Across the entries below, the lines containing "Recto" should be counted and only their number returned.

------------------------------------------------------------

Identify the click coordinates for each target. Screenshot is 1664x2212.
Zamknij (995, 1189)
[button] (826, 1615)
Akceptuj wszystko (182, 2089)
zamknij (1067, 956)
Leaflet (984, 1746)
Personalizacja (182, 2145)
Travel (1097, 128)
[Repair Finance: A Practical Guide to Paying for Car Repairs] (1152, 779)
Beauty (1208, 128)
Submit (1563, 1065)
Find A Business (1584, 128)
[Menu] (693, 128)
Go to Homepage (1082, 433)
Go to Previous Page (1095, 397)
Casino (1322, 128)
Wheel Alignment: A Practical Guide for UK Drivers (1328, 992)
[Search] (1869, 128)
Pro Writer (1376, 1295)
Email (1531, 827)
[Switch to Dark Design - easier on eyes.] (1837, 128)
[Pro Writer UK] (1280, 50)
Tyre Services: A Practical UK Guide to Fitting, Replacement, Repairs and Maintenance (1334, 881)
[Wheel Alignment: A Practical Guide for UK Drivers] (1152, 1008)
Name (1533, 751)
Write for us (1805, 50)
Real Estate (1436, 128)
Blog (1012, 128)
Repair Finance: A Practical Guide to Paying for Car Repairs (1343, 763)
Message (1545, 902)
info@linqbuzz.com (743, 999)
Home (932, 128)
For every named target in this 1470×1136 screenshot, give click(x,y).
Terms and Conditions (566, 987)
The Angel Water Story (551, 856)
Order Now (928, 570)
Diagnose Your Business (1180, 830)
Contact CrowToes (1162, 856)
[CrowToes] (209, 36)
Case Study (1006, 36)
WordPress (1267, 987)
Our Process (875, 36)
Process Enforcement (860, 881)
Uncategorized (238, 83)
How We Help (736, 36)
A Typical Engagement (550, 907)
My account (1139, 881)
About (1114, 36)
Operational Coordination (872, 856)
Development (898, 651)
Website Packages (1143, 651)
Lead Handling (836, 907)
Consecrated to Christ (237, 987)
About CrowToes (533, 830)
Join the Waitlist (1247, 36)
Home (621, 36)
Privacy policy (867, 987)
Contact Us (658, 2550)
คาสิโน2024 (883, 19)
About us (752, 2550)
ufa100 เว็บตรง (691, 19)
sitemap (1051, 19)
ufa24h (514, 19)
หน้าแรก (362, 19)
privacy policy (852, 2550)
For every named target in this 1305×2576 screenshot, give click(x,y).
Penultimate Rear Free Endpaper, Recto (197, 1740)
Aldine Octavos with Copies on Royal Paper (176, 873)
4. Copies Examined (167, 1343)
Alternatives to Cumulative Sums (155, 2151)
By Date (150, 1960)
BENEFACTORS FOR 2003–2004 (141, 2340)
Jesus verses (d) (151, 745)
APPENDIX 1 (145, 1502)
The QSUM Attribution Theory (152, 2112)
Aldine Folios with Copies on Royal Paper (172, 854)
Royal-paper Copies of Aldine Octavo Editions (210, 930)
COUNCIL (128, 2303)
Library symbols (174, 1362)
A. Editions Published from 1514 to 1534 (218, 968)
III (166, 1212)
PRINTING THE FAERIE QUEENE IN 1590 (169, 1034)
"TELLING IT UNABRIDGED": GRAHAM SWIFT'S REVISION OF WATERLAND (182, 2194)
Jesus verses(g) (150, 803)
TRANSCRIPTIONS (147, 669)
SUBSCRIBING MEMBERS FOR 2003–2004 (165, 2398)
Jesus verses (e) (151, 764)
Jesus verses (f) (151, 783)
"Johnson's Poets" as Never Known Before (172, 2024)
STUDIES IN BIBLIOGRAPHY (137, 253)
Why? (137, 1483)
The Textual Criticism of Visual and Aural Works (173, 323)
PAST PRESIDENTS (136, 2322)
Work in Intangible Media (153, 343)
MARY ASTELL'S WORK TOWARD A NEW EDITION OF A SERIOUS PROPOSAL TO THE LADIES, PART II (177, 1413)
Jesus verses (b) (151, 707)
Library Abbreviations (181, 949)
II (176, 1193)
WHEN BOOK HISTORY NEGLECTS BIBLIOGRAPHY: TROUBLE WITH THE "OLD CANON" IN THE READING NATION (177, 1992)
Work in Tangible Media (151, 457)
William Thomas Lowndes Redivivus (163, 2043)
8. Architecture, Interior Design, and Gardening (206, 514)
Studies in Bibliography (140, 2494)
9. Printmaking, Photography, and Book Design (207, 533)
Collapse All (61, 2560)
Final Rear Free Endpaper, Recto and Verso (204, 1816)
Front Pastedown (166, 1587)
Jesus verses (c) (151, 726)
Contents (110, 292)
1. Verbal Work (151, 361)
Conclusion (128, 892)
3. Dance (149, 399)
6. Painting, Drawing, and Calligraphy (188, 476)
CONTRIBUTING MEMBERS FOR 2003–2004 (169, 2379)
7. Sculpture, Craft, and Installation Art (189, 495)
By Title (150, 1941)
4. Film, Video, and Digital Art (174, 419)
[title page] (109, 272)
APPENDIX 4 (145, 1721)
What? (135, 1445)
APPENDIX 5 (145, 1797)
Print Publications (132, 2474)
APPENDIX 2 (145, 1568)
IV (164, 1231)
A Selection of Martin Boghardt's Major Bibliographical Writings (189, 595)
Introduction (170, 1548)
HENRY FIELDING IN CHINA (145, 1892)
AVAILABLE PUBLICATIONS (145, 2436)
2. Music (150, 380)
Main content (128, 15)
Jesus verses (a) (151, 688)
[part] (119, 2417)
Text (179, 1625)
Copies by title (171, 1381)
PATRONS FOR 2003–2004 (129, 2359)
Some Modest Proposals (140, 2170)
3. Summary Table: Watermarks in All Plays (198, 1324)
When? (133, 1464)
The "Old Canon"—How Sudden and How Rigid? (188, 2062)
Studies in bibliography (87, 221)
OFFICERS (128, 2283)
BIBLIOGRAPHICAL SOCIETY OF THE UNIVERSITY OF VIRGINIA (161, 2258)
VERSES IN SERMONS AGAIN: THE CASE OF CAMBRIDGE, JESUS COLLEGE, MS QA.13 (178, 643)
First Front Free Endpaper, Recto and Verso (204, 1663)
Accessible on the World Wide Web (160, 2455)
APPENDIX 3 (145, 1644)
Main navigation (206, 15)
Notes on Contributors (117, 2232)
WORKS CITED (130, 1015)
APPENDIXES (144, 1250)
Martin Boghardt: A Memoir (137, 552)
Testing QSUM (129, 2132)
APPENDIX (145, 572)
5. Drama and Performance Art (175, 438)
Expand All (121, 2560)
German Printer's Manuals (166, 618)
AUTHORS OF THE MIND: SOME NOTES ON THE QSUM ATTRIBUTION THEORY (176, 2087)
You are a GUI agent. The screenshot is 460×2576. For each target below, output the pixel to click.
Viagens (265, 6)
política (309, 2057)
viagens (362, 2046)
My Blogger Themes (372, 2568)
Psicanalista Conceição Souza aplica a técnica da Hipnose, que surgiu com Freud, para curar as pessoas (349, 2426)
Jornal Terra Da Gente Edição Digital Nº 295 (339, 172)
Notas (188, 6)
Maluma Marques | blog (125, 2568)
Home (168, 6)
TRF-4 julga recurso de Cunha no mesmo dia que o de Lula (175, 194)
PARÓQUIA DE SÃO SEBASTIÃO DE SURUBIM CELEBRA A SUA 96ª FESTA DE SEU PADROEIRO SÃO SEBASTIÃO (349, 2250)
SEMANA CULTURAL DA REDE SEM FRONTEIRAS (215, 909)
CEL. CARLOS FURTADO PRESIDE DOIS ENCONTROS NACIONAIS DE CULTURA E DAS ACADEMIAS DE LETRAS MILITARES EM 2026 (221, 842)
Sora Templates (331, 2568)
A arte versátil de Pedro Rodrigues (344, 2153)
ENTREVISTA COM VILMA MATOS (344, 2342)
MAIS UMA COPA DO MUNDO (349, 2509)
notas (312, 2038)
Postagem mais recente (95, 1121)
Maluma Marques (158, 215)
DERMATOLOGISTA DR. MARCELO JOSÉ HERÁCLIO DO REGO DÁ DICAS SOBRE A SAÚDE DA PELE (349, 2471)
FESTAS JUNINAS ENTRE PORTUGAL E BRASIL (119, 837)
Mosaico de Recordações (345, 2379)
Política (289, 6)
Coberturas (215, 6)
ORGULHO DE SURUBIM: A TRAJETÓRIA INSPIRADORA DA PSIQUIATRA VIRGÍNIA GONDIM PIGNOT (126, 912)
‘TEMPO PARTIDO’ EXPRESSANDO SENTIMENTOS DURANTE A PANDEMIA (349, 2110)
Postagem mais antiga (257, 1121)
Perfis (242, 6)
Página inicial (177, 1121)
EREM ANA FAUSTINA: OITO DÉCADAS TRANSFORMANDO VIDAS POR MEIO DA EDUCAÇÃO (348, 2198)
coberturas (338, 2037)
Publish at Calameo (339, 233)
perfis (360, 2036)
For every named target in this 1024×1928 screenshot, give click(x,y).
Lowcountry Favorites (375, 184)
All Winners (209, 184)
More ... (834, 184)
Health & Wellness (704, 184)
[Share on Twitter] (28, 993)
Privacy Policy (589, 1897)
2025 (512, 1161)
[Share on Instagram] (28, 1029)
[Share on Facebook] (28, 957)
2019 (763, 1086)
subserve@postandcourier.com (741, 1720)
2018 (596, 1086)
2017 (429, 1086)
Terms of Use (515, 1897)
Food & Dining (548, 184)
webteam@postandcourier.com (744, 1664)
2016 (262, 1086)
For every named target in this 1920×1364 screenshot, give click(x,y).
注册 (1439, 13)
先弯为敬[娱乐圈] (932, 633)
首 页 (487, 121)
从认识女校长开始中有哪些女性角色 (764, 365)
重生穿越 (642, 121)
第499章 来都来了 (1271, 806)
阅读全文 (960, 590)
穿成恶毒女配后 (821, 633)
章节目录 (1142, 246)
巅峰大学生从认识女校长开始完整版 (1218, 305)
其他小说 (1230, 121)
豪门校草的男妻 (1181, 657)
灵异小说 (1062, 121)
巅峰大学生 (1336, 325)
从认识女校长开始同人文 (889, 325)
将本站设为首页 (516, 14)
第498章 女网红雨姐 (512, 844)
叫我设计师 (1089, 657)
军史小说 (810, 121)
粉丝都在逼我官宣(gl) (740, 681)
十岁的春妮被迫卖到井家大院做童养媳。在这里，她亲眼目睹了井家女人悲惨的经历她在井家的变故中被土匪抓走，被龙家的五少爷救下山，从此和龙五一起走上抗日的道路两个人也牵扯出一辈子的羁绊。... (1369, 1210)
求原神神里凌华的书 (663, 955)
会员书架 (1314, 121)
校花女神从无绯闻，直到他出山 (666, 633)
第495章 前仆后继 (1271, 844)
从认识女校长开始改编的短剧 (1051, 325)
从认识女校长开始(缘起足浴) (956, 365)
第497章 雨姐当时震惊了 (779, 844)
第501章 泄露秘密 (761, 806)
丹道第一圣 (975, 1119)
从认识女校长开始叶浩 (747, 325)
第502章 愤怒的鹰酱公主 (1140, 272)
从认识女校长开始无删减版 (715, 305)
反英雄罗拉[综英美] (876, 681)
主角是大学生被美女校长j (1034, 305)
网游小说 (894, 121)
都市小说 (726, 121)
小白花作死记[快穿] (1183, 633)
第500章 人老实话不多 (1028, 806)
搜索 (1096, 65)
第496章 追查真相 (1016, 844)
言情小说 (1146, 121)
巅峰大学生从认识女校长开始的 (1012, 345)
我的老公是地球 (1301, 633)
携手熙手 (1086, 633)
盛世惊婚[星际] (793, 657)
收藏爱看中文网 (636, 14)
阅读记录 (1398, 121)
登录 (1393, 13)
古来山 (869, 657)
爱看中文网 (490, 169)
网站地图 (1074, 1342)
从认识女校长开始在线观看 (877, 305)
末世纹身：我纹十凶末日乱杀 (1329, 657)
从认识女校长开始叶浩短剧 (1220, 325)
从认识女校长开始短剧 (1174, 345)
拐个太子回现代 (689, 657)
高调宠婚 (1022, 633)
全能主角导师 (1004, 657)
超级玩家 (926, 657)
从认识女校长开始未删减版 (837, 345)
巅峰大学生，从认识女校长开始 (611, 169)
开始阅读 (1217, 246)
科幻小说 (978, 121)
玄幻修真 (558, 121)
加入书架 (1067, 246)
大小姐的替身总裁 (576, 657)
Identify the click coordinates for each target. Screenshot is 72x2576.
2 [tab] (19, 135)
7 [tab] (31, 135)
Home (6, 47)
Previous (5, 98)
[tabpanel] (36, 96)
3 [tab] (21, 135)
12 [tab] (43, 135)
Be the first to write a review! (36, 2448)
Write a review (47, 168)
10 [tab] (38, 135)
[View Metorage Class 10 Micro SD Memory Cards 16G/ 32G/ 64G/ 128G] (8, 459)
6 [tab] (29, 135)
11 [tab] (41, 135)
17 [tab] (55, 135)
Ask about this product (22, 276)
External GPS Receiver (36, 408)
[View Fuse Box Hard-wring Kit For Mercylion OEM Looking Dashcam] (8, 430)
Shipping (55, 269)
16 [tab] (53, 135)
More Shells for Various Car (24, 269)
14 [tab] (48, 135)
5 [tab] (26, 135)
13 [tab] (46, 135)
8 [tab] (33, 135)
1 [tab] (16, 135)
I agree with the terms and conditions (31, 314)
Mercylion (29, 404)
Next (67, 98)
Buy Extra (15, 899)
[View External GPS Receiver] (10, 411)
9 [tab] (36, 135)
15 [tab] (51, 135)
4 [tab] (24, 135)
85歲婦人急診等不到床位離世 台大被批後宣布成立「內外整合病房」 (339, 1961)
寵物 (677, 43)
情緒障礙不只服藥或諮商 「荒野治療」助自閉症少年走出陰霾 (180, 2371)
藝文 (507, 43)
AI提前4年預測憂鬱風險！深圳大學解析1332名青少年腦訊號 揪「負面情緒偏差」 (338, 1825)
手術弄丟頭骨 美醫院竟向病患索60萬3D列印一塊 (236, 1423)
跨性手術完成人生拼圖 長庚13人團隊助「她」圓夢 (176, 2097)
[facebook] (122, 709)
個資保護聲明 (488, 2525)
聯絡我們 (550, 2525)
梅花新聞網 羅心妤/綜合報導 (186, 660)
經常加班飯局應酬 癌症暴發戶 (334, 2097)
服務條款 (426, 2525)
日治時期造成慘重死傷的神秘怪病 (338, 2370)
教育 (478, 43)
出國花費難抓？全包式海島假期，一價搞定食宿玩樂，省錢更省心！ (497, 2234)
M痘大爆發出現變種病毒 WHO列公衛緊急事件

------------------------------------------------------------

• _ANSWER FOR THIS EXERCISE_
3